Leon Wieseltier sees that the humanities are in a deep crisis, but his essay, "Crimes against the Humanities," is not a helpful contribution to its resolution. Name-calling and sarcasm are typically the last refuge of somebody who can't think of anything else to say to fend off a challenge he doesn't understand and can't abide. His response to Steven Pinker's proposed conciliation of science and the humanities is neither polite nor fair, and amounts, in the end, to a blustery attempt to lay down the law:



It is not for science to say whether science belongs in morality and politics and art. Those are philosophical matters, and science is not philosophy, even if philosophy has since its beginnings been receptive to science.



This is true enough, if carefully interpreted, but Wieseltier asserts it without argument, showing that he himself is not even trying to be a philosopher, but rather a Wise Divulger of the Undeniable Verities. He knows—take it from him. So this simple passage actually illustrates the very weakness of the humanities today that has encouraged scientists and other conscientious thinkers to try their own hand at answering the philosophical questions that press in on us, venturing beyond the confines of their disciplines to fill the vacuum left by the humanities.



Postmodernism, the school of "thought" that proclaimed "There are no truths, only interpretations" has largely played itself out in absurdity, but it has left behind a generation of academics in the humanities disabled by their distrust of the very idea of truth and their disrespect for evidence, settling for "conversations" in which nobody is wrong and nothing can be confirmed, only asserted with whatever style you can muster. Wieseltier concedes the damage done to the humanities by postmodernism "and other unfortunate hermeneutical fashions of recent decades" but tries to pin this debacle on the "progressivism" the humanities was tempted to borrow from science. "The humanities do not progress linearly, additively, sequentially, like the sciences," he avers, in the face of centuries of scholarship and criticism in the humanities that have corrected, enlarged, illuminated, and advanced the understanding of all its topics and texts. All that accumulated knowledge used to be regarded as the intellectual treasure we humanities professors were dedicated to transmitting to the next generation, and Pinker is encouraging us to return to that project, armed with some new intellectual tools—both thinking tools (theories and methods and models and the like) and data-manipulating tools (computers, optical character recognition, statistics, data banks). Wieseltier wants no part of this, but his alternative is surprisingly reminiscent of the just discredited fads; perhaps he has not completely purged his mind of the germs of postmodernism. Consider, for instance, this obiter dictum from Wieseltier:



It is the irreducible reality of inwardness, and its autonomy as a category of understanding, over which Pinker, in his delirium of empirical research, rides roughshod. The humanities are the study of the many expressions of that inwardness.

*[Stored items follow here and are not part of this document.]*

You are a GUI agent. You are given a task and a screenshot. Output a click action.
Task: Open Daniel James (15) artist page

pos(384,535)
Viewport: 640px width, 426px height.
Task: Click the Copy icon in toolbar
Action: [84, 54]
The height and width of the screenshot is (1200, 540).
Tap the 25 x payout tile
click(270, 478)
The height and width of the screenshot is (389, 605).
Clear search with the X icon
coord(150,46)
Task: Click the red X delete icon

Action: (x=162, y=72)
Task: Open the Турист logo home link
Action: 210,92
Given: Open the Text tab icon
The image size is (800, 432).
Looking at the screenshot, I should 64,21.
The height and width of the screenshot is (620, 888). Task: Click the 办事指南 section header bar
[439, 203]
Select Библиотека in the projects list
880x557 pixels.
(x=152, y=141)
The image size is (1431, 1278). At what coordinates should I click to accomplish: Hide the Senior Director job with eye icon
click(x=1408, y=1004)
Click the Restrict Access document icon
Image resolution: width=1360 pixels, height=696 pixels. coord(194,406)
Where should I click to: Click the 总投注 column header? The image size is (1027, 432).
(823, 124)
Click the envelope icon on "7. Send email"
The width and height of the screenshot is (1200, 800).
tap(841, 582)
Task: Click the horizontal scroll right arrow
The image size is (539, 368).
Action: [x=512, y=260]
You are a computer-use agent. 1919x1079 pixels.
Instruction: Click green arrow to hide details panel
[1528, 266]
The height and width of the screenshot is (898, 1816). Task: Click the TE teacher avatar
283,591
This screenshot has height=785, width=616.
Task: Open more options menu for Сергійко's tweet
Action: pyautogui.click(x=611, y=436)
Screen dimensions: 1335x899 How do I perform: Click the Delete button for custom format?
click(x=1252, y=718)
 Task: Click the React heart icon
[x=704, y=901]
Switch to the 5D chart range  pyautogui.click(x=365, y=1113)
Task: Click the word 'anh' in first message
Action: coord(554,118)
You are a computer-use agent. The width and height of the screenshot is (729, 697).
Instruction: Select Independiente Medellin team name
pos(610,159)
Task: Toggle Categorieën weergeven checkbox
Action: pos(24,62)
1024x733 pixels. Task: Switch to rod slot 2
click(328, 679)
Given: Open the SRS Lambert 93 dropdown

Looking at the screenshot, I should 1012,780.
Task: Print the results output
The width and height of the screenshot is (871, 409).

In what sense irreducible? What inwardness, exactly, are we discussing? How has its autonomy as a category been established? In short, who says? Wieseltier says, on behalf on the humanities, which thus declares itself authoritative with all the pomposity of a fake pope. And notice the ambiguity: is the study of those many expressions itself a matter governed by the rules of empirical research, or is it just another set of expressions of inwardness, interpretations of interpretations of interpretations?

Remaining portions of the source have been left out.